Автор дневника (а ему нельзя отказать в психологических талантах) был убежден, что княгиня Волконская, «так рано обреченная жертва кручины», явно «больше своего несчастия». Он обосновывает свою точку зрения так: «Она его преодолела, выплакала; источник слез уже иссох в ней. Она уже уверилась в своей судьбе и, решившись всегда носить ужасное бремя горести на сердце, по-видимому, успокоилась. В ней угадываешь, чувствуешь ее несчастие, ибо она даже перестала и бороться с ним. Она хранит его в себе, как залог грядущего. <…> Прискорбно на нее смотреть и вместе завидно. Есть блаженство и в самом несчастий! Она видит в себе божество, ангела-хранителя и утешителя двух существ [413]413
  То есть мужа и ребенка (кстати, Веневитинов, почти не знавший княгиню, предполагал, что у Волконских растет дочь).


[Закрыть]
, для которых она теперь уже одна осталась, и всё в мире! Для них она, как Христос для людей, обрекла себя на жертву – славная жертва! <…> Она теперь будет жить в мире, созданном ею собою. В вдохновении своем она сама избрала свою судьбу и без страха глядит в будущее».

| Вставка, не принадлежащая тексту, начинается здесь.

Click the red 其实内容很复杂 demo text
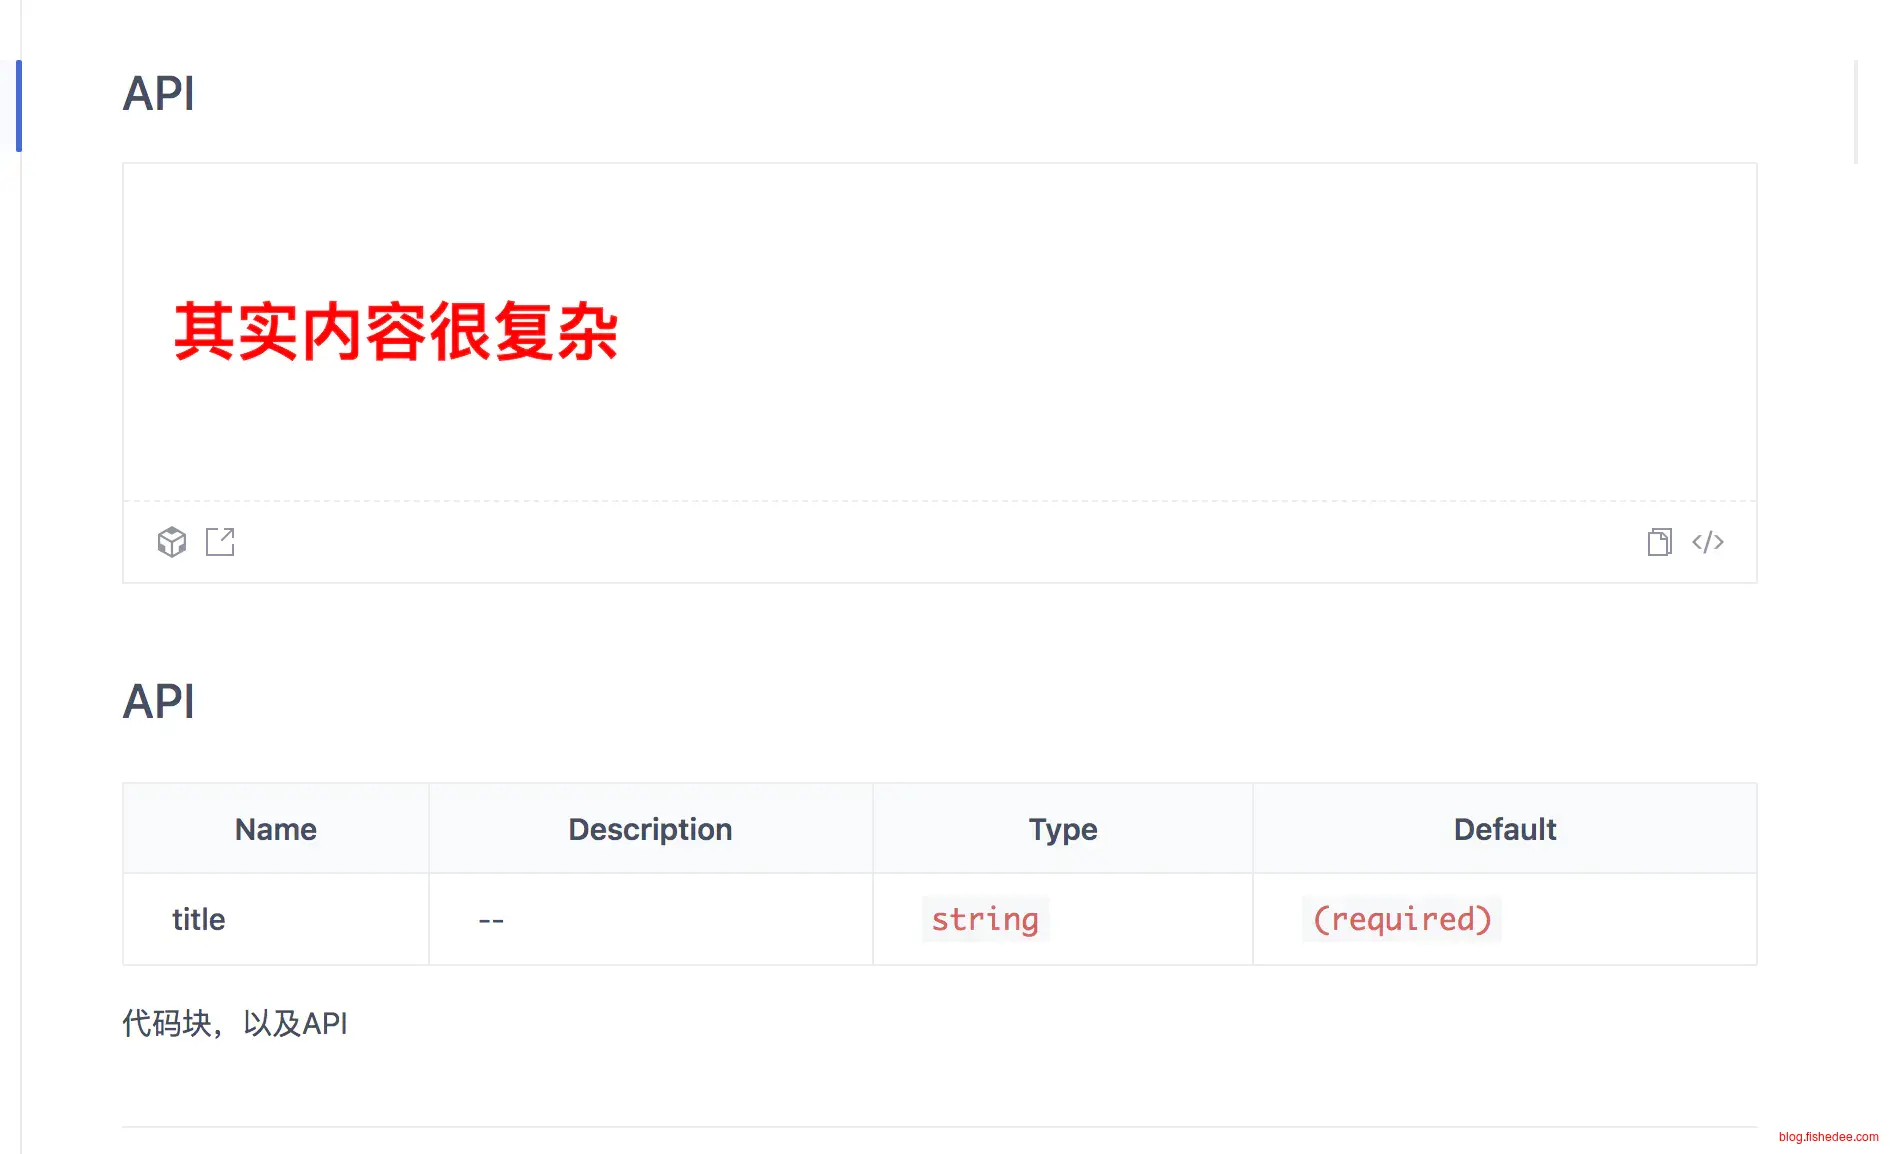This screenshot has width=1890, height=1154. coord(396,332)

В следующем дневниковом абзаце говорилось о неиссякаемой любви Марии Волконской к музыке («Музыка одна только и может согласовываться с ее чувствами в теперешнем ее положении» и т. д.). Эти полные философичности строки подводили к центральной части мемуара Веневитинова – к описанию самого вечера в салоне княгини Зинаиды.

«Она в продолжении целого вечера всё слушала, как пели, и когда один отрывок был отпет, то она просила другого, – сообщает Веневитинов. – До двенадцати часов ночи она не входила в гостиную, потому что у к<нягини> З<инаиды> много было <гостей>, но сидела в другой комнате за дверью, куда к ней беспрестанно ходила хозяйка, думая о ней только и стараясь всячески ей угодить. Отрывок из „Agness“ del maestro Paër был пресечен в самом том месте, где несчастная дочь умоляет еще несчастнейшего родителя о прощении своем. Невольное сближение злосчастия Агнессы или отца ее с настоящим положением невидимо присутствующей родственницы своей отняло голос и силу у к<нягини> З<инаиды>, а бедная сестра ее по сердцу принуждена была выйти, ибо залилась слезами и не хотела, чтобы это приметили в другой комнате: ибо в таком случае все бы ее окружили, а она страшится, чуждается света, и это понятно».

Итальянский композитор Фердинандо Паэр (1771–1839) пользовался в те годы в России большой популярностью. Столичная пресса отмечала, что «сей заслуженный музыкант написал несколько опер, отличающихся приятным изложением и всегда благородным, чистым стилем». «Агнесса» же впервые была представлена на Большом театре в Петербурге в 1822 году, и успех оперы превзошел все ожидания. Немудрено, что и в салоне Зинаиды Волконской (которая, кстати, состояла с Ф. Паэром в дружеской переписке) нередко листались его модные клавиры.